# First timer here...Embarrassed my wife in front of her family.



## ExcelonGT (Jun 8, 2012)

I never thought I would "air my laundry" on a forum like this, but I really could use some advise because my wife is PISSED at me. 

Been married exactly 1 year (we are both 29, dated for years before marrying). We celebrated our 1 year Anniv with a Caribbean vacation last week (which was fantastic!). The day after we got back from vaca, we had a wedding to go to. The wedding was for family on my wife's side and all her family was there. We were staying at my in-laws for the weekend. Generally, my in-laws love me and we have a great relationship.

We were all having a great time at the wedding, but me and my wife's cousins (all 20, 30 somethings) were drinking especially hard. it was safe to say things were getting pretty sloppy towards the end of the night, especially me and my wife's cousin's Husband (guy my age also married into the family). 
I woke up the next morning in my in-laws house. I had blacked out and couldn't remember anything after dessert. My wife asked me if I remembered last night. I told her honestly that i couldn't remember anything after dessert. she proceeds to tell me that on the car ride home with her family, i was saying things about how I "hate being married to her" and how "my life is miserable" and how "being married to her is like being in hell"

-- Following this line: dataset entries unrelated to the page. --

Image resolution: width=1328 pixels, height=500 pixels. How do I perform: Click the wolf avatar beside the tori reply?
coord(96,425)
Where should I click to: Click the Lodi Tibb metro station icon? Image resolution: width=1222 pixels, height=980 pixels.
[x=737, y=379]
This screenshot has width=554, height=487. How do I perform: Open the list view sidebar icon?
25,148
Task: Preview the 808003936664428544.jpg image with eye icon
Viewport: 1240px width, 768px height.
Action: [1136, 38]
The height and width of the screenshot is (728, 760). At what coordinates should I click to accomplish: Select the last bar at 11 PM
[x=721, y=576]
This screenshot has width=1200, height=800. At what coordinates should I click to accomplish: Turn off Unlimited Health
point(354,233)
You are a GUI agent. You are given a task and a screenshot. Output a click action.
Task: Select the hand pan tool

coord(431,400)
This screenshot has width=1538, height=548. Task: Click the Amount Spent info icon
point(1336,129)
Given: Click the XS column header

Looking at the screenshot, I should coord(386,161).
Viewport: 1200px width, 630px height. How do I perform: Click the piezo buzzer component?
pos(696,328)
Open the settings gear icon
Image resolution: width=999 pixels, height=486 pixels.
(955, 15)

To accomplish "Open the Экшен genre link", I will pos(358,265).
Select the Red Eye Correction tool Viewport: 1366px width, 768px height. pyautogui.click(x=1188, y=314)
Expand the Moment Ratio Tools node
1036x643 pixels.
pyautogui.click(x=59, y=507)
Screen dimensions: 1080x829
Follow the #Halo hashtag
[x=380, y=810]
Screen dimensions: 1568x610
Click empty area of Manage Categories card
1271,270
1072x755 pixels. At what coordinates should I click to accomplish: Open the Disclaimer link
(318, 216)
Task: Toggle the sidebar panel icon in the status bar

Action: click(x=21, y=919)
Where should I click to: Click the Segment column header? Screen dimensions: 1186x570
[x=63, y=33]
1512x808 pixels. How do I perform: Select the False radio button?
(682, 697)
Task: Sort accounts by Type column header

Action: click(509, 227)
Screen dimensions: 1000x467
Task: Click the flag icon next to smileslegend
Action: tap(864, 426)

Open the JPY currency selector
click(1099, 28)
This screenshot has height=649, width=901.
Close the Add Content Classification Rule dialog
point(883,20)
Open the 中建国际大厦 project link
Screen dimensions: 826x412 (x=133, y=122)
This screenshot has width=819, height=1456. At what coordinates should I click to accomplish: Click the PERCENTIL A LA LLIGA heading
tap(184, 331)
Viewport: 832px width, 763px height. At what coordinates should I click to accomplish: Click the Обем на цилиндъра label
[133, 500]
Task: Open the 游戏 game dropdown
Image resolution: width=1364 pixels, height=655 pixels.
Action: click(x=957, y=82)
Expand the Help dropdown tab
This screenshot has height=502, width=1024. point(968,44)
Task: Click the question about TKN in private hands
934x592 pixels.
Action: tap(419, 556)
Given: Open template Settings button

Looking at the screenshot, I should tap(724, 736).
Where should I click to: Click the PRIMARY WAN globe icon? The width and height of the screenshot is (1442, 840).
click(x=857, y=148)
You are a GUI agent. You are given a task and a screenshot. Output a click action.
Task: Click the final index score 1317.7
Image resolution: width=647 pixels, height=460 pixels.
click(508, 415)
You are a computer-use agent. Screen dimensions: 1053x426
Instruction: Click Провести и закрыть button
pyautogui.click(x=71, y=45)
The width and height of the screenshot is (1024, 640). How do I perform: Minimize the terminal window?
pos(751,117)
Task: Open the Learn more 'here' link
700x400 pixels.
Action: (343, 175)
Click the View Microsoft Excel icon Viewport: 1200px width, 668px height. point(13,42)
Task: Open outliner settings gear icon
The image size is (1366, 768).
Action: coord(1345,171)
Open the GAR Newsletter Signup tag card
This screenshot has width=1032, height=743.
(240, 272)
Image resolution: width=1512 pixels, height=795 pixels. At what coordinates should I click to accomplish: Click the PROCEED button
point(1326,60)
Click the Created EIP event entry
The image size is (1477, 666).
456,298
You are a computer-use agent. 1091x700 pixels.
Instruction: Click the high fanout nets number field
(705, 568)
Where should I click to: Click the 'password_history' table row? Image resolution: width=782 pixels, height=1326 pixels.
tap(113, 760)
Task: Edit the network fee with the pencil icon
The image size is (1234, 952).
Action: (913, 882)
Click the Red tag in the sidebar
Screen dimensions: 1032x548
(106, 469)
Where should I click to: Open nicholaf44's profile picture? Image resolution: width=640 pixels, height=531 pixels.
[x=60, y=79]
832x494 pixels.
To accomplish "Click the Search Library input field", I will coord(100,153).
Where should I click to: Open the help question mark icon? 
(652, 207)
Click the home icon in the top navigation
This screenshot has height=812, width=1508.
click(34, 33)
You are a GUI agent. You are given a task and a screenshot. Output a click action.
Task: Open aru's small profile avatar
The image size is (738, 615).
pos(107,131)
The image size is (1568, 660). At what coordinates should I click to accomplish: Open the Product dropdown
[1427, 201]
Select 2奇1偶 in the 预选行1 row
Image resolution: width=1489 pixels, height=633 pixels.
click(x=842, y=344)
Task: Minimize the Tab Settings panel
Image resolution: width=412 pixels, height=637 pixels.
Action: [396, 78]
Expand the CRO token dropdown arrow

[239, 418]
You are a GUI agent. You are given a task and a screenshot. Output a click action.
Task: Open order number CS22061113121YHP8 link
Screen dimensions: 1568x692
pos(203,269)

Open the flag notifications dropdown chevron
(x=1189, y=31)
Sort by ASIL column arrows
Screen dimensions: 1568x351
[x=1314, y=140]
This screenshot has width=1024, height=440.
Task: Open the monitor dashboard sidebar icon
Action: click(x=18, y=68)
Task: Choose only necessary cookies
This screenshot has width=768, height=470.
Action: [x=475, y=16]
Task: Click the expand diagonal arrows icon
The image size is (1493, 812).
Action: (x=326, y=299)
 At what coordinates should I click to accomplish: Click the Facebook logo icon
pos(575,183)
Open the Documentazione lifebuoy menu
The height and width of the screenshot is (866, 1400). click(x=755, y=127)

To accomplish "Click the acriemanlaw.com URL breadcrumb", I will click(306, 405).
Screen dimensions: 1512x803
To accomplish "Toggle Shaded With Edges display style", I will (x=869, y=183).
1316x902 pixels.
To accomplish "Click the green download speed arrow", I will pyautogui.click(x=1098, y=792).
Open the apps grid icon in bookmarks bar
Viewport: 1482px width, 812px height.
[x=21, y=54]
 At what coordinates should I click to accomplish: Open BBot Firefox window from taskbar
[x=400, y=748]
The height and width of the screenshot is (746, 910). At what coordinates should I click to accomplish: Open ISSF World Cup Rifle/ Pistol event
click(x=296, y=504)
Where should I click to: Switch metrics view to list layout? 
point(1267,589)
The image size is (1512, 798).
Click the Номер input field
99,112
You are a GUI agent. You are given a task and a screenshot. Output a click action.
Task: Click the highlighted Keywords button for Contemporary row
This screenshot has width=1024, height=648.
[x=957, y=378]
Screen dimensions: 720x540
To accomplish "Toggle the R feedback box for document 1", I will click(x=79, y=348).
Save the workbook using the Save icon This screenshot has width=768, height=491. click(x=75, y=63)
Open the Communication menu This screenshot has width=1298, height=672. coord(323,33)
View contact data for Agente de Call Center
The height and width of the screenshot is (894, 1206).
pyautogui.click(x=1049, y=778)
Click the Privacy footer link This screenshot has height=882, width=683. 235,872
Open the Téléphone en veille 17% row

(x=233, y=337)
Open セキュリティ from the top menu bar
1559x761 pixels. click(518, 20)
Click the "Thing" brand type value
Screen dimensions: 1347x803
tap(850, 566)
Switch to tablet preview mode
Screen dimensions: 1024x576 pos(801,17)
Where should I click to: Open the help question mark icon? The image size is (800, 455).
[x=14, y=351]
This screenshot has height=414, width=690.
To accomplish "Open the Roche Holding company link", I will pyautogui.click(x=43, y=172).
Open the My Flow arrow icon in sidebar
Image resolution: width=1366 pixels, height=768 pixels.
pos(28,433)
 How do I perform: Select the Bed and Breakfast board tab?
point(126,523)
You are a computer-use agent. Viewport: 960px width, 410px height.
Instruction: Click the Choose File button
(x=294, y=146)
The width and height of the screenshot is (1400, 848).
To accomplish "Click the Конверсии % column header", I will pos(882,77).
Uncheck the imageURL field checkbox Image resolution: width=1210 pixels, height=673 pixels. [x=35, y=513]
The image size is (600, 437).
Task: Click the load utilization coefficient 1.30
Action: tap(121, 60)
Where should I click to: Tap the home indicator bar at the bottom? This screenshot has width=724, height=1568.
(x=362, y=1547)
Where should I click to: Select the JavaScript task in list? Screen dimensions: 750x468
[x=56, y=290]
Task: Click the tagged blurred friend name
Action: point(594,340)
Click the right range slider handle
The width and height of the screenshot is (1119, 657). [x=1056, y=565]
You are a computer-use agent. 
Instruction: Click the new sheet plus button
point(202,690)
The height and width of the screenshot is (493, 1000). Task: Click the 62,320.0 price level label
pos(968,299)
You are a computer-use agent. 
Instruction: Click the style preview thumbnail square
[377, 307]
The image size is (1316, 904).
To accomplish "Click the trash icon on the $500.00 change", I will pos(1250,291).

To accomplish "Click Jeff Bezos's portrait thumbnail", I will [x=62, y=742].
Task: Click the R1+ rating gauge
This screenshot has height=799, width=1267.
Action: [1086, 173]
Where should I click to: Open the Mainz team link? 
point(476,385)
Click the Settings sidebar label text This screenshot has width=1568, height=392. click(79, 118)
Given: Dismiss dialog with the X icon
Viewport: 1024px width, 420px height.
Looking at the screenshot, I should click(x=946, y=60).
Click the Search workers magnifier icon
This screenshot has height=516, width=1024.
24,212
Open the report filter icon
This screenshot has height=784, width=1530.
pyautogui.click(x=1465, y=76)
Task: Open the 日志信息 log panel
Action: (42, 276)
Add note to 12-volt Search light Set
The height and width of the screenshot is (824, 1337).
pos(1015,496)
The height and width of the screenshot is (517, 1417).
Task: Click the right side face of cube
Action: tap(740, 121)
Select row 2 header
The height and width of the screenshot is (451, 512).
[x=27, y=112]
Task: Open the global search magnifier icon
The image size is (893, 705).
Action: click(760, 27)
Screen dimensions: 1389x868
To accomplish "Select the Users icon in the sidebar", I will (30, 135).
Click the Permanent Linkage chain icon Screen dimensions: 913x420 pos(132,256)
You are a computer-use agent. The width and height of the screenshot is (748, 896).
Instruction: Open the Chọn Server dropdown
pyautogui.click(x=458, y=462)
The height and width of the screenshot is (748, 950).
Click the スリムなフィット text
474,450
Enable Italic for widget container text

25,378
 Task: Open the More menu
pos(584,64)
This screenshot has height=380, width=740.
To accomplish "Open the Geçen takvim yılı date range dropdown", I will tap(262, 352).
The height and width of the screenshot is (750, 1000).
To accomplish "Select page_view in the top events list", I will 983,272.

I was shocked to hear this, and couldn't believe it because i have NO IDEA where this would come from. I thought I was very happily married, with a good job, and good life. I don't have drinking problems, and have a great social circle. I do have history of sometimes getting "angry drunk" (only a few times in my life) but I've never done anything to offend my wife like this. 
We spent the entire next day at my In-laws and they were acting completely normal, everything ****** dory. 

A week has gone by, and today my wife send me a long text saying how upset she is about this, especially because i embarrassed her in front of her family (who she is really close to), and that I never gave her a real apology. and how she feels like i take her for granted and she thinks i really am unhappy with her.

I really don't know how to react to this. I'm definitely not unhappy in my marriage. i wouldn't say my marriage is 100% perfect. I mean my only wishes are probably the same as every normal husband (wishes for more sex, and that their wives spend less $). 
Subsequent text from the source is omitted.